Facebook leak exposes the data of 2.5 million users
Facebook, having experienced a leak of user data before, has found that data in the news once more. The data is broken down into chunks by country and contains users’ mobile number, user ID, first name, last name, gender, residence, birthplace, relationship status, workplace, joined date, email, and birth date. Not all of this data is accessible for every user, as some users have not entered their relationship status for example. The file is delimited by the : symbol, which is also used for the date, and therefore, it would appear that the person who leaked the data is not very familiar with how to store large data sets.

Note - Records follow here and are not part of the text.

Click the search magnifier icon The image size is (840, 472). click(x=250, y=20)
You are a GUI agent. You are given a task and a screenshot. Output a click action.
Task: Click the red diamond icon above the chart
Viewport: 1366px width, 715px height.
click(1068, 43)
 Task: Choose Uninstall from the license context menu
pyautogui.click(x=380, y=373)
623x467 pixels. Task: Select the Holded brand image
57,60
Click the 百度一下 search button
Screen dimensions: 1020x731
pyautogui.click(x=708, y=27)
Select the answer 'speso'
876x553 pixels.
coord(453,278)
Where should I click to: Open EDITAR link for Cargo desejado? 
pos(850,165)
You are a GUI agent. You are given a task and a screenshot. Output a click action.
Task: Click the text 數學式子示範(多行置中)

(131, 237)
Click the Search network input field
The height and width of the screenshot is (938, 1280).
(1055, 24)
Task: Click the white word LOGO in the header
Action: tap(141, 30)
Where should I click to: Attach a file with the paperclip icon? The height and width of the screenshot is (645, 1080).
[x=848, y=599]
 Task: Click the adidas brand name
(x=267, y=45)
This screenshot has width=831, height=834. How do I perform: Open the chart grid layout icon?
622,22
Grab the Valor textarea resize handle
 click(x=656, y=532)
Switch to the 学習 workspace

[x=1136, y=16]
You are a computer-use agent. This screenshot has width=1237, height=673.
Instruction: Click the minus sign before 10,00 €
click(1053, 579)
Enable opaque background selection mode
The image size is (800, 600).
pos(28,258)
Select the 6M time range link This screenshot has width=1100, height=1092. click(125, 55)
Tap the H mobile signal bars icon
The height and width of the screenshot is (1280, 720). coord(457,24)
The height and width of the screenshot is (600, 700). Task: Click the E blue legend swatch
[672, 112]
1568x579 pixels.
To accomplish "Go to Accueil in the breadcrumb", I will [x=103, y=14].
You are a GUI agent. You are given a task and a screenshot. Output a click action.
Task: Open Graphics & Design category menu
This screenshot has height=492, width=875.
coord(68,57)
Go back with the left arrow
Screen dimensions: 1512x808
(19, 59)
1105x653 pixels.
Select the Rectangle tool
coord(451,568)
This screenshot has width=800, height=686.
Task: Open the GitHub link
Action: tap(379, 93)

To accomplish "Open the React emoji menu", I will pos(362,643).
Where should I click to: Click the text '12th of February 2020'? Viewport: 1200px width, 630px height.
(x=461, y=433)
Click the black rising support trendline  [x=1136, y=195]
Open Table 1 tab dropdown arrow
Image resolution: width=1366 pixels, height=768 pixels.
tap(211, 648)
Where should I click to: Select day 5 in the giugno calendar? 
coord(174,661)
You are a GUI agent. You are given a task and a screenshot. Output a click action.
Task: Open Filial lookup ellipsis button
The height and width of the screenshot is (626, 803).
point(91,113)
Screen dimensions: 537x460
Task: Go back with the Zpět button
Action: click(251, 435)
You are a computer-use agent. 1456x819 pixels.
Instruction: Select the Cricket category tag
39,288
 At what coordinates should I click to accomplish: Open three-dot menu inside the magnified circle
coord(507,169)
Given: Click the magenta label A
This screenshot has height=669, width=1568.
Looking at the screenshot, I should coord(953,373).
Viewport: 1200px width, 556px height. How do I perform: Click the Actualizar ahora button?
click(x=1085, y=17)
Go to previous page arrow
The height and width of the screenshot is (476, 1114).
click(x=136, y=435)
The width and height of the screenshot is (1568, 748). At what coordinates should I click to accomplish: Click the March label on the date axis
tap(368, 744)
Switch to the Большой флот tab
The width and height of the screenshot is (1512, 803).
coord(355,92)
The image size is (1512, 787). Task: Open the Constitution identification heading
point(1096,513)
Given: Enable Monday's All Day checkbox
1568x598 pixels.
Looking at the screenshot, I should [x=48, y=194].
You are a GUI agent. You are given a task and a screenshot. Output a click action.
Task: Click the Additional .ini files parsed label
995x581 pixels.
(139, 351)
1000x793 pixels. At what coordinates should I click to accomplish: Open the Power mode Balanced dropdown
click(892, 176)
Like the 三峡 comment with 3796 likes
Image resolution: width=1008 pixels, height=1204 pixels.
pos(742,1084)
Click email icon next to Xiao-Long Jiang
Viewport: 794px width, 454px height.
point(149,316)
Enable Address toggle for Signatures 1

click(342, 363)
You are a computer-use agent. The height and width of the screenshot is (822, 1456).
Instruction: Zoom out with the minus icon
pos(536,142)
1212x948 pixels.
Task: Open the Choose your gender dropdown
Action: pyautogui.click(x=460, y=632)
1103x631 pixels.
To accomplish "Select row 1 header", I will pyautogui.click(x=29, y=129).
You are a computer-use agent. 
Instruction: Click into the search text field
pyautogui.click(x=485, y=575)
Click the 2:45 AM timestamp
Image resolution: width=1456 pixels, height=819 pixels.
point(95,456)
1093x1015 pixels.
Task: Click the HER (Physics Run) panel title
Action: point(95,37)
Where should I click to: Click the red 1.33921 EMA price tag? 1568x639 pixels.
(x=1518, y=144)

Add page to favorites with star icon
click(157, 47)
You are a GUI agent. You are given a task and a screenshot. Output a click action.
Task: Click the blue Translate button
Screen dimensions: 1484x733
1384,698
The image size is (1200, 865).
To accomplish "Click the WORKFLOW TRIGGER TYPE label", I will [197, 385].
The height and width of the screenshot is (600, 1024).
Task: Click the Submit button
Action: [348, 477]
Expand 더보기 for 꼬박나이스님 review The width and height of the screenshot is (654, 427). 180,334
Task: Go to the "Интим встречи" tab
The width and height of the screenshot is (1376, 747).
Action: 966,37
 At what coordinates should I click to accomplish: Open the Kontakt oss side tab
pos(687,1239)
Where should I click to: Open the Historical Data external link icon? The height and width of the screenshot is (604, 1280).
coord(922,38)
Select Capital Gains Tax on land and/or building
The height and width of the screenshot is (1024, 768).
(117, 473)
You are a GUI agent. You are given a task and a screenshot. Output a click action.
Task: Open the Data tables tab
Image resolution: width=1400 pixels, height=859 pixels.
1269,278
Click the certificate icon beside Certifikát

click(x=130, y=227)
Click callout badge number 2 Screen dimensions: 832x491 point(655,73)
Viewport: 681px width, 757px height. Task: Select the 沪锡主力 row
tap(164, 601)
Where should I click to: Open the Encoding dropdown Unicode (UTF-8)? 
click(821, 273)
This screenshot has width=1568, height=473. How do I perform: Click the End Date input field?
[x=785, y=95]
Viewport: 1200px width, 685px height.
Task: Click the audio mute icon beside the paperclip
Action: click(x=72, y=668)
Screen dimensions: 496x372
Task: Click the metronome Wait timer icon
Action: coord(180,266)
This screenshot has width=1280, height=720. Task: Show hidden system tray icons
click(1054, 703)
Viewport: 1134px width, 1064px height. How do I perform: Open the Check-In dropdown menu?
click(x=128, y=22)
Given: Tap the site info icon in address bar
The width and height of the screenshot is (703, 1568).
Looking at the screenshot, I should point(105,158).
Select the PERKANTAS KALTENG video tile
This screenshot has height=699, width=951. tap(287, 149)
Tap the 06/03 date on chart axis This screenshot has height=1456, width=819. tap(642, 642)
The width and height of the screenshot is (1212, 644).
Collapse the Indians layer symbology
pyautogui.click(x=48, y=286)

Facebook as a company has some level of legal obligation to protect user data, but one of the big issues with digital data security is that, once the data has been released, it cannot be redacted. Information will live on forever as long as someone is willing to pay for the storage needs for keeping that data available. Facebook is not omnipotent nor all powerful, and their ability to protect user data is relegated to their own servers and really goes no further.
The information was most recently published to a site called RaidForums and users quickly identified that the majority of the data was old and not much of interest. However, the media quickly picked up on this reposting of the leak, and RaidForums pulled the plug on their site as massive amounts of traffic began to roll in. Google cache, however, revealed who had made the post and what public discussions were being had.
Facebook will see this data crop up again and again over time and this leak will probably never go away. However, it will always serve some good as a testament to how not to handle a breach and as a warning to users that whatever data they may share could come out publicly time and time again.
Individuals who suspect or discover their data has been breached should continue to follow best practices including, not providing additional information to callers if asked for things like social security number or to confirm date of birth. They should also closely monitor their credit report and be suspicious of unsolicited emails, phone calls, or other forms of communication.
Remember that no government or law enforcement official will call you to threaten you, confirm warrants, or demand personal information from you.
Stay safe, friend!